La provocation, un argument marketing dépassé ?

« Luca Guadagnino cherche à provoquer dès les premières secondes de Chasse aux sorcières, dès son générique d’ouverture », écrit le journaliste Alberto Corona dans sa critique du film. « Sur un fond instrumental feutré, les titres des créateurs du nouveau film du réalisateur italien apparaissent dans la typographie Windsor Light Condensed sur fond noir. Il s’agit de la typographie associée aux films de Woody Allen, ce que Guadagnino ne manque pas de souligner. » Corona décrit Guadagnino comme un réalisateur « espiègle » qui, en tant que fan d’Allen, semble vouloir faire référence au réalisateur américain, tout en étant conscient des allégations dont il fait l’objet, même si les parallèles entre leurs situations ne sont pas évidents.

Sans confirmation de la part de l’Italien, cette référence peut être interprétée comme une provocation directe ou un hommage, servant à détourner l’attention du spectateur.
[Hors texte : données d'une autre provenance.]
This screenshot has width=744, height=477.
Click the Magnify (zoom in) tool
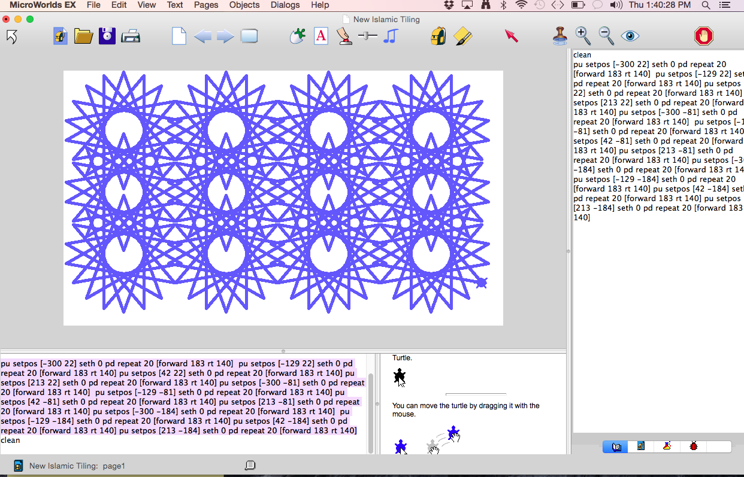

Le distributeur espagnol semble privilégier la première hypothèse, en traduisant le titre par « Chasse aux sorcières », évoquant le maccarthysme, au lieu de conserver l’ambiguïté de l’original After the Hunt.

Quelle que soit l’interprétation, il est indéniable que la provocation a perdu de son pouvoir subversif dans un contexte capitaliste. Dans un système capable d’absorber les critiques les plus audacieuses pour en tirer profit, la provocation devient un simple moyen de faire du bruit, une stratégie marketing, comme le suggère Corona. Cependant, pour Chasse aux sorcières, cette stratégie pourrait ne pas être la plus pertinente. Guadagnino et Garrett signent un film riche en nuances, une étude de personnage approfondie, dont la valeur réside dans la capacité à maintenir le spectateur engagé et ouvert au dialogue, en savourant le meilleur type d’inconfort.